* _Data to process_:
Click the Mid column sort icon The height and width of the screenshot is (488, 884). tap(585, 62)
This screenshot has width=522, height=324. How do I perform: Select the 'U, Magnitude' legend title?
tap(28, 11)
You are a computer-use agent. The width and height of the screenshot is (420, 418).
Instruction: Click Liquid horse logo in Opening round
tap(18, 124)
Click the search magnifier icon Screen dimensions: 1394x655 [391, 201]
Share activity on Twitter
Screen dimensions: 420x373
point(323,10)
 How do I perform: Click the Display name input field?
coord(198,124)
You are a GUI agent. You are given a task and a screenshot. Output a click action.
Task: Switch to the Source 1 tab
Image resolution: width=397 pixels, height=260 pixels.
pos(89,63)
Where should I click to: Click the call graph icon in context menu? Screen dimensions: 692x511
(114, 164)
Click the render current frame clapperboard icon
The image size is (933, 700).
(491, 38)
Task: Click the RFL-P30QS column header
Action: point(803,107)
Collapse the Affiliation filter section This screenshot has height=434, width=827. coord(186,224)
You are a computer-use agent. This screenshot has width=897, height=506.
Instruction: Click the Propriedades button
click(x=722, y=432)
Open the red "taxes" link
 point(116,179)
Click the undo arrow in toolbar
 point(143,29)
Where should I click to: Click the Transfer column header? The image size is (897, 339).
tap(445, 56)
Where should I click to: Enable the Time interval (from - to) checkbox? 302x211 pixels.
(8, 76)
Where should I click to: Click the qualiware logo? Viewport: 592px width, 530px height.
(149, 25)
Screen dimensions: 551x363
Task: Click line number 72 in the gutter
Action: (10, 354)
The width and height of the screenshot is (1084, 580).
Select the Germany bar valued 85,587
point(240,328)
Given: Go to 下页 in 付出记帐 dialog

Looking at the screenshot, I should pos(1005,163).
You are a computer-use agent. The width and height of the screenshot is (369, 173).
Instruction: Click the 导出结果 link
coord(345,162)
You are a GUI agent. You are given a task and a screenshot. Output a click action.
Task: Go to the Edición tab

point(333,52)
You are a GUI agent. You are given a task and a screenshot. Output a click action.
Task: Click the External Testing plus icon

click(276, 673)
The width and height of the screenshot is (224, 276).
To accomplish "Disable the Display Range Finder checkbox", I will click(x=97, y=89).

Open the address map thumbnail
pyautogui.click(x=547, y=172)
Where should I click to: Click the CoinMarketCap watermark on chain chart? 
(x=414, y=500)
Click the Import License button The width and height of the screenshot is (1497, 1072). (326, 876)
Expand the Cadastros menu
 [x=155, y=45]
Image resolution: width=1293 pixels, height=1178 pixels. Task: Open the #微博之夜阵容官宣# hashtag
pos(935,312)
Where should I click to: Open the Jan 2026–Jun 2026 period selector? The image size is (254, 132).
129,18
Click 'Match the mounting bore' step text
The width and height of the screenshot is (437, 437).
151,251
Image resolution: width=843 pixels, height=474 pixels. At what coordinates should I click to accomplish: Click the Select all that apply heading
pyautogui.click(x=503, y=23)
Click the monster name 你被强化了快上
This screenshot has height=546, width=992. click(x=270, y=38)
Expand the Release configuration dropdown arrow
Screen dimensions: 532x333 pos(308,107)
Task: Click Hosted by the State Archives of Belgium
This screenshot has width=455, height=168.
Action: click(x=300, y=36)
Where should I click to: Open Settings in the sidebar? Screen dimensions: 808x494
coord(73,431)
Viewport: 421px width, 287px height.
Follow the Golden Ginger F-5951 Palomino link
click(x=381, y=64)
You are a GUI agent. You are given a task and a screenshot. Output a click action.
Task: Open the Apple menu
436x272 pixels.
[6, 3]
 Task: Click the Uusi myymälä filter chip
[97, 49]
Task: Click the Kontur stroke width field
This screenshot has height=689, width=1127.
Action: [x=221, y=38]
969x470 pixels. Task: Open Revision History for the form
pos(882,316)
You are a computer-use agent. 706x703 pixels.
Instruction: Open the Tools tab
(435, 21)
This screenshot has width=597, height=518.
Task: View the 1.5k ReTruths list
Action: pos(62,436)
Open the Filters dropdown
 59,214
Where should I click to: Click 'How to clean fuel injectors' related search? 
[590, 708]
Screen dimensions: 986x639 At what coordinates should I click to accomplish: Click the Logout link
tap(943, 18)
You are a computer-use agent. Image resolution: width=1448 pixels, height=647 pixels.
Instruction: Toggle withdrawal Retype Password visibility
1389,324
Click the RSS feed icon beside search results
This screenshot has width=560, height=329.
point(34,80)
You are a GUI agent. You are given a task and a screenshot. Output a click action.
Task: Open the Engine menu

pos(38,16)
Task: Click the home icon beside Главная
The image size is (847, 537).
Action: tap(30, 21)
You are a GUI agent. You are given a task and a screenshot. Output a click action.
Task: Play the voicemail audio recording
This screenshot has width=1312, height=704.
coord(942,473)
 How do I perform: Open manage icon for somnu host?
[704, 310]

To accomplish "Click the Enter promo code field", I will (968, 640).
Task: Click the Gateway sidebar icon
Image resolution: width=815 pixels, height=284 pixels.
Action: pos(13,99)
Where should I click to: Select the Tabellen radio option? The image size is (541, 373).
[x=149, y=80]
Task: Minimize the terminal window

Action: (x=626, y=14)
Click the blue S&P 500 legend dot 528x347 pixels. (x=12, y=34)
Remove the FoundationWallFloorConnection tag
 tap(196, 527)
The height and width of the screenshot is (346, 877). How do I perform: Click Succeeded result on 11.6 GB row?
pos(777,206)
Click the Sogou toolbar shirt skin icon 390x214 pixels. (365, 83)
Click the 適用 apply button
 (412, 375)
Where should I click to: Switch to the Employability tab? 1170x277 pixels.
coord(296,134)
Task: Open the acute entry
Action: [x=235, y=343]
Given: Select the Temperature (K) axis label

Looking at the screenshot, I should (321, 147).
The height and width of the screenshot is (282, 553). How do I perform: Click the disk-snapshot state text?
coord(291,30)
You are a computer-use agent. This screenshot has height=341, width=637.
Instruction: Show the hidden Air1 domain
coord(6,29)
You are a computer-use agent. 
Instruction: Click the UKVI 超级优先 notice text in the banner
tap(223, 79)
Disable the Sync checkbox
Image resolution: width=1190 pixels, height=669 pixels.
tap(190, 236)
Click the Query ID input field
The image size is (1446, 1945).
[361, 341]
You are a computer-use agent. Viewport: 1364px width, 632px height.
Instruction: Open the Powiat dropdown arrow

* _What needs to be done_: Show all lines from the records above where the word "computer" occurs.

* _Answer box_:
You are a computer-use agent. The width and height of the screenshot is (420, 418).
You are a computer-use agent. This screenshot has width=897, height=506.
You are a computer-use agent. The width and height of the screenshot is (369, 173).
You are a computer-use agent. 706x703 pixels.
You are a computer-use agent. Image resolution: width=1448 pixels, height=647 pixels.
You are a computer-use agent. This screenshot has height=341, width=637.
You are a computer-use agent. 
You are a computer-use agent. Viewport: 1364px width, 632px height.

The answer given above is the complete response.